“Saudara kan anggota Polri bagian Humas, membidangi hubungan masyarakat. Mestinya saudara saksi bijak dalam menghadapi karakter masyarakat,” kata Heryanrico lagi, membuat saksi tidak lagi menjawab.
Sementara Ujang Kosasih, SH mempertanyakan kebenaran kesaksian Syarifudin yang tercatat di BAP, terkait vidio perobohan papan bunga milik saksi yang beredar luas di medsos.
“Siapa yang menyebar luaskan video milik saudara saksi?,” tanya Ujang Kosasih, SH.
Syarifudin nampak kebingungan dan menjawab asal-asalan, dengan mengatakan bahwa video itu didapat dari WAG Polda Lampung.
“Tetapi di BAP menerangkan bahwa vidio milik anda itu merekam pada saat Wilson Lalengke merobohkan papan bunga itu. Mana yang benar ini?,” cecar Ujang Kosasih yang terlihat kesal terhadap saksi.
“Cukup Yang Mulia. Saksi ini tidak jelas, dan saya tidak perlu melanjutkan pertanyaan lagi,” kata Ujang kepada Majelis Hakim.
Di awal sidang, saat para saksi pelapor (anggota Humas dan Pemilik papan bunga) sedang disumpah diruang sidang, Ketua Majelis Hakim, Dian Astuti, SH., MH mengingatkan, agar para saksi tidak memberikan keterangan palsu, karena sangsinya lebih berat dari perkara yang akan disidangkan.
Selanjutnya, fakta persidangan mulai terkuak, ketika Wiwik, pemilik papan bunga mengaku kerugian atas perusakan papan bunga miliknya sebesar Rp. 6.000.000,- (enam juta rupiah).
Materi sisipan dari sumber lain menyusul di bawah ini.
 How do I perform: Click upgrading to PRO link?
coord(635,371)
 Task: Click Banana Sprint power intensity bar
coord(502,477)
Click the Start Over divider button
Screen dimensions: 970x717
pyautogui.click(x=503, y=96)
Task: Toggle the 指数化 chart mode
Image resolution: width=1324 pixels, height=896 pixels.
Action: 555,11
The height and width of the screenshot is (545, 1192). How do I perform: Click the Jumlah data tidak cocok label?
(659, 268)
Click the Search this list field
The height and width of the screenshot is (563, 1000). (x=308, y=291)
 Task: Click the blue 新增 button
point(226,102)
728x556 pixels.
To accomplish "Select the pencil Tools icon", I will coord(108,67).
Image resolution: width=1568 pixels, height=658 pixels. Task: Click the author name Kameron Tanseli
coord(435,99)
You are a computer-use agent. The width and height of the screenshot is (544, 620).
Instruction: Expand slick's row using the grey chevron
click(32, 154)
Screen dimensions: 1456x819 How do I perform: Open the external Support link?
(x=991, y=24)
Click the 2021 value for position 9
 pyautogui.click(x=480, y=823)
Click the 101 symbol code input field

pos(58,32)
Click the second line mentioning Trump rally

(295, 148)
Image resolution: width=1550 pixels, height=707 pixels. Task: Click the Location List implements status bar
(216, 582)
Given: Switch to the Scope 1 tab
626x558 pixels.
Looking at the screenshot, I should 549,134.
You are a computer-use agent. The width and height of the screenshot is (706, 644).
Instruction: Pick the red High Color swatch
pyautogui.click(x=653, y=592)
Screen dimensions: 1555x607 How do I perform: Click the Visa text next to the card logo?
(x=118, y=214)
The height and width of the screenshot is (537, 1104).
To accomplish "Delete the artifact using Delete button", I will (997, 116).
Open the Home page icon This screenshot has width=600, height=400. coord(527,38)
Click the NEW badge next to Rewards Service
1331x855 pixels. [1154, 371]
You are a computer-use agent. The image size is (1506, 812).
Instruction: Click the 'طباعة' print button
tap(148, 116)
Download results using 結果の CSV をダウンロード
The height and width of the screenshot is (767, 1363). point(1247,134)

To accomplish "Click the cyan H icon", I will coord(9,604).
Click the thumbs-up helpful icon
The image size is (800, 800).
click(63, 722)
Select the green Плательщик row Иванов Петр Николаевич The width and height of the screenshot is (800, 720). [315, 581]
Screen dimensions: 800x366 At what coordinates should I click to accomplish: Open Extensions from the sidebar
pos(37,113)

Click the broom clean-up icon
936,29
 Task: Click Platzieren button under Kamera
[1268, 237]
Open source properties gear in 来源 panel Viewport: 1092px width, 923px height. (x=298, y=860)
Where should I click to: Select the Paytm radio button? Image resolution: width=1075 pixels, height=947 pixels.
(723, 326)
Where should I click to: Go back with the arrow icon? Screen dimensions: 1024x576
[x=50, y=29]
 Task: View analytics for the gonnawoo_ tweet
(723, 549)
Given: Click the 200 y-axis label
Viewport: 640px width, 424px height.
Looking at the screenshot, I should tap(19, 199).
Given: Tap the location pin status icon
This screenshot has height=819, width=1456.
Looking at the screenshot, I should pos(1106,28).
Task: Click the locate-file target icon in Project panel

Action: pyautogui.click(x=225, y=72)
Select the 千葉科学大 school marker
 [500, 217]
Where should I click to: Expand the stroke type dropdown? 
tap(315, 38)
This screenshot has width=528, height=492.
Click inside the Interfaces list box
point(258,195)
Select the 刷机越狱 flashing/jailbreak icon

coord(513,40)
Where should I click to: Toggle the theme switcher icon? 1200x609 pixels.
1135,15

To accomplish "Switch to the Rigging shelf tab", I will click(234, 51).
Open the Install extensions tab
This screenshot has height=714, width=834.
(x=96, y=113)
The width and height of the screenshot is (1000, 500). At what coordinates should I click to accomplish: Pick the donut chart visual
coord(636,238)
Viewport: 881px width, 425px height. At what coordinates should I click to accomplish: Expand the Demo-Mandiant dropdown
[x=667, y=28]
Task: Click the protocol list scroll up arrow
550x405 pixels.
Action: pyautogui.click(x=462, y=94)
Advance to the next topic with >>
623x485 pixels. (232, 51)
Ternyata bukti pembayaran yang ditunjukkan oleh JPU ke Majelis Hakim, cuma sebesar 350 ribu rupiah x 2 papan bunga, menjadi 700.000 ribu rupiah.
Kembali kedua PH Wilson Lalengke Ujang Kosasih, S.H dan Heryanrico Silatonga, S.H, C.L.A, CTA, mencecar saksi pemilik papan bunga dengan pertanyaan yang berkaitan dengan kerugian enam juta rupiah.